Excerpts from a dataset
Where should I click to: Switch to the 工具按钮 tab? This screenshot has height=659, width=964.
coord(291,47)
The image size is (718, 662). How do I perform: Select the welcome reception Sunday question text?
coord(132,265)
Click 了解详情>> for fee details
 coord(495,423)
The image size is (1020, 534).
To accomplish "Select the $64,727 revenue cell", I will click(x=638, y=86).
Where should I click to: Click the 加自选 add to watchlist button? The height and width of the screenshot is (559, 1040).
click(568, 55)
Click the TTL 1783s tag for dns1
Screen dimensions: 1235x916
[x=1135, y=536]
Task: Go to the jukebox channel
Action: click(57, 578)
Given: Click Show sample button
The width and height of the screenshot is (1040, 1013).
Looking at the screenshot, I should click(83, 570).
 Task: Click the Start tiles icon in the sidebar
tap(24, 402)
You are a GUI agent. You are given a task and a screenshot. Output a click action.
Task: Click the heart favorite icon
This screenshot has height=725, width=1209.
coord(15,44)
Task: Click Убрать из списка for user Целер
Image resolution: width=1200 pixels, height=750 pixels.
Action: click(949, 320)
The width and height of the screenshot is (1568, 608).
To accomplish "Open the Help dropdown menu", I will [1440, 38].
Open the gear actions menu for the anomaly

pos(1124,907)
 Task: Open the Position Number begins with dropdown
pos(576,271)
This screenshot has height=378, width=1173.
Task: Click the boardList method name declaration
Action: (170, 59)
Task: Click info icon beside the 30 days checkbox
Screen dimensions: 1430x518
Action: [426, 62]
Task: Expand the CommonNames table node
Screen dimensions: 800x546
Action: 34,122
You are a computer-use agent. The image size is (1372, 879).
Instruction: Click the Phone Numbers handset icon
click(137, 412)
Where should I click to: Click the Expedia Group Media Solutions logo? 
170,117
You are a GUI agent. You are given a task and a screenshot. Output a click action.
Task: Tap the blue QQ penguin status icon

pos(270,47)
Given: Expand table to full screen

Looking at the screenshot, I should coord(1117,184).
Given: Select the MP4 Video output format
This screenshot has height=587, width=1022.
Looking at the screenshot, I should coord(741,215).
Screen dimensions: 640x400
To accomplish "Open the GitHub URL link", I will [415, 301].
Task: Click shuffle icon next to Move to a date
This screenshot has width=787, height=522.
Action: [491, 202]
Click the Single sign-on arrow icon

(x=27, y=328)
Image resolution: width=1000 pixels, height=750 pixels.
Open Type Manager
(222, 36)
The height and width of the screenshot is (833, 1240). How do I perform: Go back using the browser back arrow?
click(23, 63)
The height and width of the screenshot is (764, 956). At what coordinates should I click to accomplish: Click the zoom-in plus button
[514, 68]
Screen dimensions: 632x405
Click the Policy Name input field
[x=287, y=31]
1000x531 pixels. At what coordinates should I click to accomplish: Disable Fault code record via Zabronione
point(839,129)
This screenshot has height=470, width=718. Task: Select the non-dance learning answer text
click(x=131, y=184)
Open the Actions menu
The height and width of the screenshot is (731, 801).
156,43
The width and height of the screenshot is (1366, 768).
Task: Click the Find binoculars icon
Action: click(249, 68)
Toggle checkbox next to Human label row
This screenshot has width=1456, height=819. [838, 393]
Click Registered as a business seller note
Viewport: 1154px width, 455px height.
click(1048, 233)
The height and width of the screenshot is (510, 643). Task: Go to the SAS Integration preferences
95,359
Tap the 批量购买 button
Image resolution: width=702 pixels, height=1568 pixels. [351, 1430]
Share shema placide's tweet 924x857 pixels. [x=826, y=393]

EXERCISE
Every record should be printed again exactly as it reads.

ANSWER FOR THE TASK
Where should I click to: Switch to the 工具按钮 tab? This screenshot has height=659, width=964.
coord(291,47)
The image size is (718, 662). How do I perform: Select the welcome reception Sunday question text?
coord(132,265)
Click 了解详情>> for fee details
 coord(495,423)
The image size is (1020, 534).
To accomplish "Select the $64,727 revenue cell", I will click(x=638, y=86).
Where should I click to: Click the 加自选 add to watchlist button? The height and width of the screenshot is (559, 1040).
click(568, 55)
Click the TTL 1783s tag for dns1
Screen dimensions: 1235x916
[x=1135, y=536]
Task: Go to the jukebox channel
Action: click(57, 578)
Given: Click Show sample button
The width and height of the screenshot is (1040, 1013).
Looking at the screenshot, I should click(83, 570).
 Task: Click the Start tiles icon in the sidebar
tap(24, 402)
You are a GUI agent. You are given a task and a screenshot. Output a click action.
Task: Click the heart favorite icon
This screenshot has height=725, width=1209.
coord(15,44)
Task: Click Убрать из списка for user Целер
Image resolution: width=1200 pixels, height=750 pixels.
Action: click(949, 320)
The width and height of the screenshot is (1568, 608).
To accomplish "Open the Help dropdown menu", I will [1440, 38].
Open the gear actions menu for the anomaly

pos(1124,907)
 Task: Open the Position Number begins with dropdown
pos(576,271)
This screenshot has height=378, width=1173.
Task: Click the boardList method name declaration
Action: (170, 59)
Task: Click info icon beside the 30 days checkbox
Screen dimensions: 1430x518
Action: [426, 62]
Task: Expand the CommonNames table node
Screen dimensions: 800x546
Action: 34,122
You are a computer-use agent. The image size is (1372, 879).
Instruction: Click the Phone Numbers handset icon
click(137, 412)
Where should I click to: Click the Expedia Group Media Solutions logo? 
170,117
You are a GUI agent. You are given a task and a screenshot. Output a click action.
Task: Tap the blue QQ penguin status icon

pos(270,47)
Given: Expand table to full screen

Looking at the screenshot, I should coord(1117,184).
Given: Select the MP4 Video output format
This screenshot has height=587, width=1022.
Looking at the screenshot, I should coord(741,215).
Screen dimensions: 640x400
To accomplish "Open the GitHub URL link", I will [415, 301].
Task: Click shuffle icon next to Move to a date
This screenshot has width=787, height=522.
Action: [491, 202]
Click the Single sign-on arrow icon

(x=27, y=328)
Image resolution: width=1000 pixels, height=750 pixels.
Open Type Manager
(222, 36)
The height and width of the screenshot is (833, 1240). How do I perform: Go back using the browser back arrow?
click(23, 63)
The height and width of the screenshot is (764, 956). At what coordinates should I click to accomplish: Click the zoom-in plus button
[514, 68]
Screen dimensions: 632x405
Click the Policy Name input field
[x=287, y=31]
1000x531 pixels. At what coordinates should I click to accomplish: Disable Fault code record via Zabronione
point(839,129)
This screenshot has height=470, width=718. Task: Select the non-dance learning answer text
click(x=131, y=184)
Open the Actions menu
The height and width of the screenshot is (731, 801).
156,43
The width and height of the screenshot is (1366, 768).
Task: Click the Find binoculars icon
Action: click(249, 68)
Toggle checkbox next to Human label row
This screenshot has width=1456, height=819. [838, 393]
Click Registered as a business seller note
Viewport: 1154px width, 455px height.
click(1048, 233)
The height and width of the screenshot is (510, 643). Task: Go to the SAS Integration preferences
95,359
Tap the 批量购买 button
Image resolution: width=702 pixels, height=1568 pixels. [351, 1430]
Share shema placide's tweet 924x857 pixels. [x=826, y=393]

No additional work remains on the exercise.